Ramallah Meeting House - Centennial Celebrations
There have been Friends in Ramallah since 1869, when Quaker Missionaries from Maine established a school for girls. A Monthly Meeting was organised in 1890 with a membership of 35 people, though this was later laid down, and reconstituted in 1903, by which time the Friends’ Boys’ school had also been started.
The Meeting House was built and dedicated in 1910, principally through the efforts of Timothy B. Hussey, whose great-grandson was one of the people who attended the centennial commemoration on 7th March 2010. Friends came from the United States and from Europe to gather around the Meeting, which, though very small in numbers, continues to provide the focus for a substantial Quaker presence in the area, through the Friends Schools (still called “Girls” and “Boys”, though both co-educational now, with the “Girls” School catering for junior years, and the “Boys” School being the Senior school), the Friends International Center, the programmes run by the Americal Friends Service Committee and the Am’ari Play Centre.

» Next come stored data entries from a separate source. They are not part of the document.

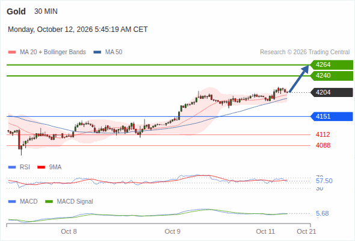Toggle the MA 50 legend entry
This screenshot has width=355, height=241.
(108, 52)
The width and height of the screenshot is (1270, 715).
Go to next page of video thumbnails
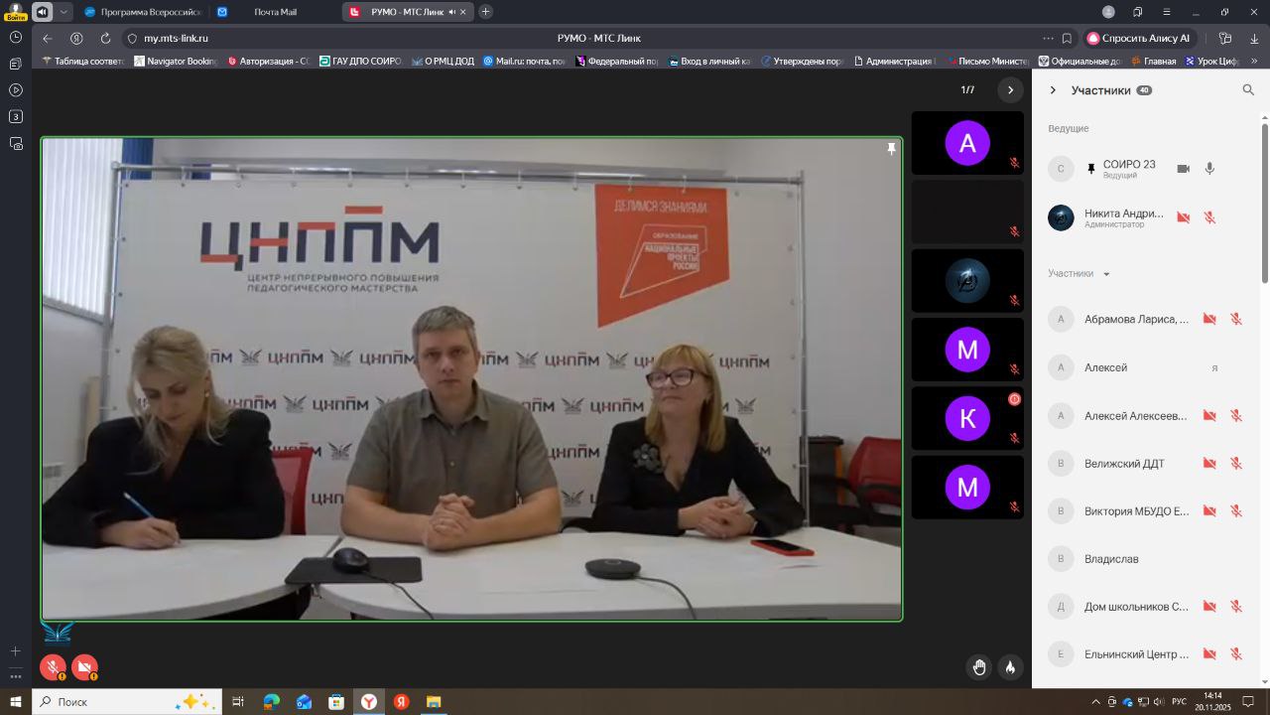pos(1010,90)
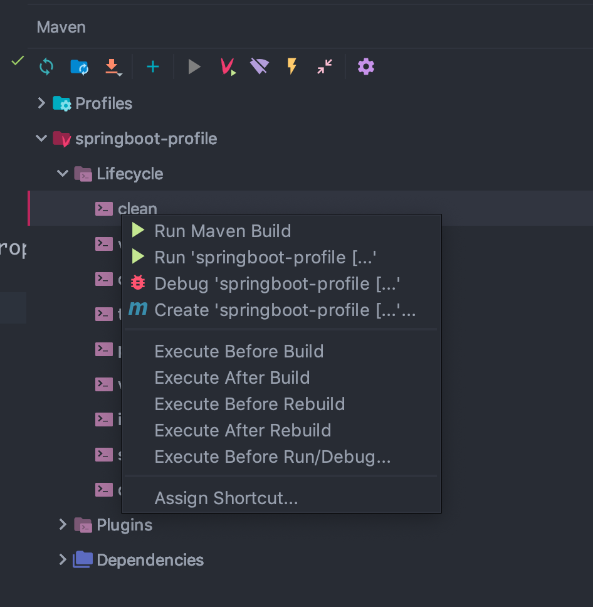Click the Collapse All icon
This screenshot has width=593, height=607.
click(325, 66)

The celebrations included cultural events to help the visitors learn more about the history and heritage of local Quakers. A guided walk around the rapidly developing city identified sites of architectural significance, some of which have been restored to preserve the historical character of Ramallah, which is in danger of disappearing through the pressures of development. Students at the Friends Boys’ School performed a wonderfully energetic Debke, local dance, to the great enjoyment of an appreciative audience. Singer Sana Moussa and some of her Nawa Athar Group gave a wonderful concert of traditional music in the Meeting House, which has excellent acoustics and lends itself very well for this type of use.
We also had inspiring lectures from Jean Zaru, the Clerk of the Meeting, on “Quakers in Palestine: The Role of Women”, and “The Quaker Peace Testimony; Speaking Truth to Power” by Max Carter and Jim Fine.
The Meeting for Worship on Sunday 7th March heard Jean Zaru’s welcoming address. It was attended by well over 100 people, many of them locals, and some Internationals working in NGOs in Israel and in the Occupied Territories. It was a very moving Meeting, with many messages of greeting, including from the Mayor of the Ramallah Municipality, and messages of solidarity, thankfulness and hope. The most touching bit of ministry was a little play performed by the young people of the Meeting, which portrayed John Woolman visiting a slave-owning family of Friends, and refusing to take any food or drink that had been made by slaves, and choosing to sleep with the slaves in their quarters rather than in the comfortable bed offered him. A poignant message from people living under ever more oppressive restrictions to their freedom of movement, and denied basic civil rights.
In spite of the warm hospitality and enjoyable celebratory events, the shadow of the military occupation was never far away – in the queues at the Qalandya and other checkpoints to travel to Jerusalem (which only internationals and Palestinians with a Jerusalem Residence Permit can do) or elsewhere in the West Bank, the expansion of illegal Israeli settlements in the Occupied Territories, and the roads that serve them, in the presence of the ugly wall that defaces the landscape, in the restrictions of supplies of water and electricity, and in the diminishing hope for a fair and just resolution to the conflict.
We found comfort in the creative ways Palestinian people, especially its youth, are finding to resist non-violently, and in the many dissenting voices from within Israel and the Jewish communities abroad advocating a just peace. The Friends International Center in Ramallah FICR has been playing a key role in creating opportunities to give these voices a platform, and to maintain a resource for use by local people. Following the celebration on 7th March, a consultation exercise took place to look at how best FICR can develop in future.